Explainable AI for Biodiversity Monitoring and Ecological Image Analysis

Abstract

Artificial intelligence is transforming biodiversity monitoring by enabling automated analysis of ecological imagery collected from camera traps, drones, satellites, underwater platforms, and other sensing systems. These tools can expand the scale and speed of conservation assessments, yet many computer vision models remain difficult to inspect, making it challenging to determine whether predictions are based on ecologically meaningful signals or on spurious correlations, sampling biases, and other artifacts that may undermine conservation decisions. We argue that explainable artificial intelligence (XAI) should become a standard component of ecological model validation because conservation practitioners increasingly depend on understanding not only whether a model is accurate, but why it is accurate.

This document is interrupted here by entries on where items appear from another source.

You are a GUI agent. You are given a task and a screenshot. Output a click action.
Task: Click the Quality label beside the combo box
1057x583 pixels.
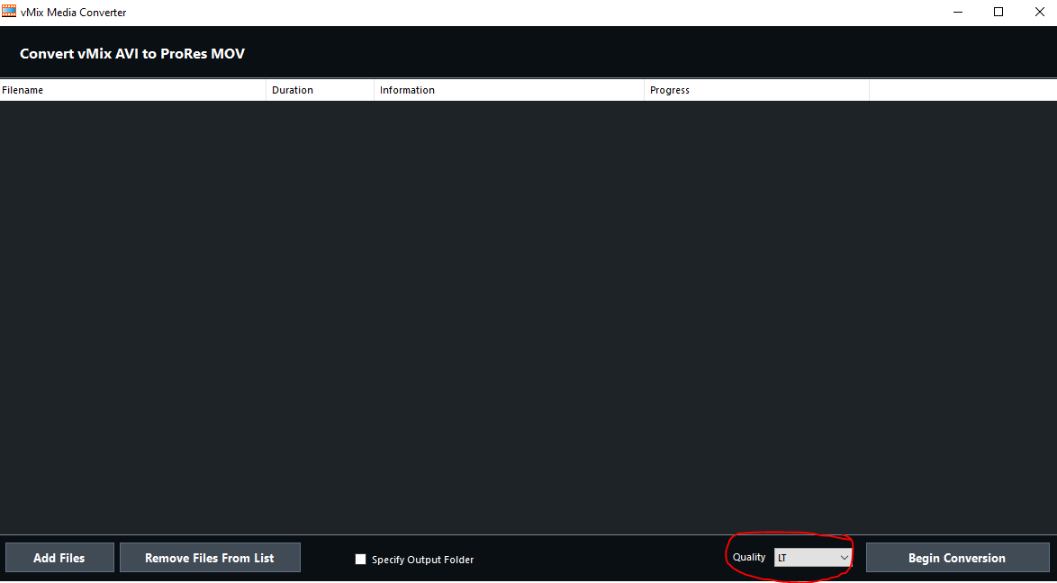[748, 558]
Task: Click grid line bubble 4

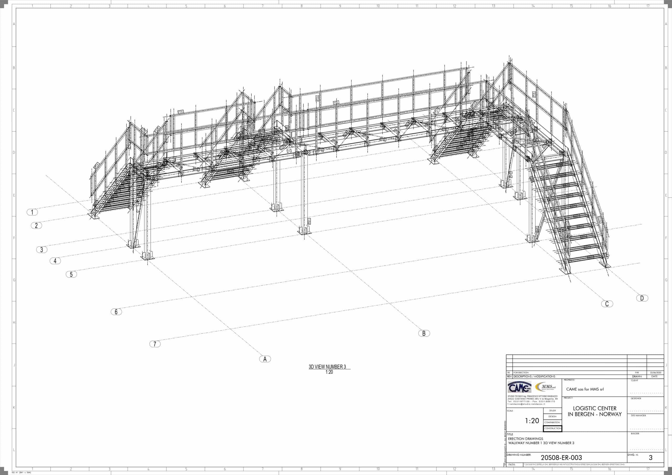Action: (x=55, y=261)
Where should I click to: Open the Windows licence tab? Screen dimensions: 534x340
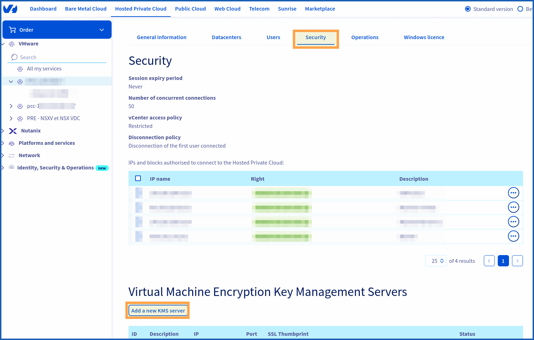click(x=424, y=37)
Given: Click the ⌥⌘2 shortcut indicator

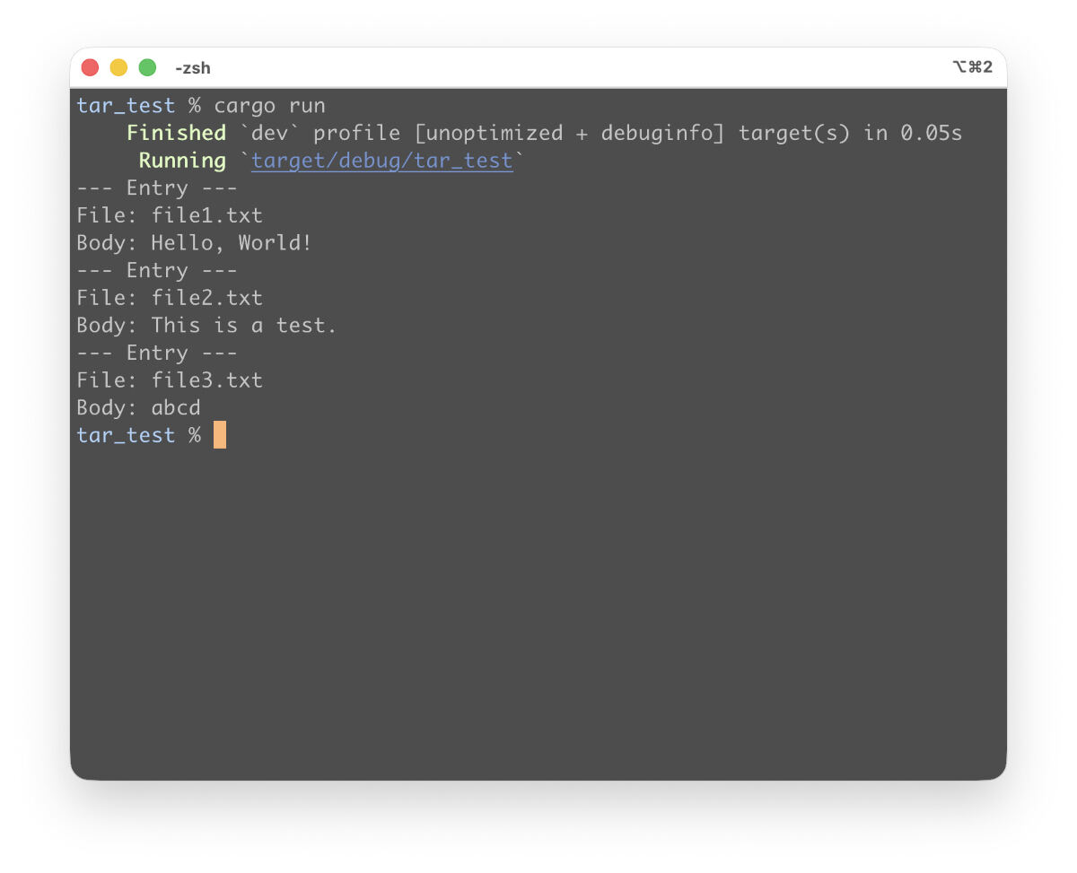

We provide practical guidance for applying XAI to three common ecological computer vision tasks: image classification, object detection, and image segmentation. To illustrate how XAI can support ecological model auditing, refinement, and deployment, we present two case studies using aerial imagery: harbor seal detection and cetacean anatomical segmentation. These examples demonstrate how explanation methods can identify biologically meaningful cues, reveal false positives driven by background and shape confounds, uncover edge and occlusion effects, and guide data collection, augmentation, and retraining strategies. More broadly, they show how explainability can help assess whether model reasoning aligns with ecological understanding. We conclude by identifying key challenges and opportunities. By making model behavior more transparent and scientifically interrogable, XAI can help ensure that AI-supported ecological evidence is more reliable, understandable, and actionable for biodiversity conservation.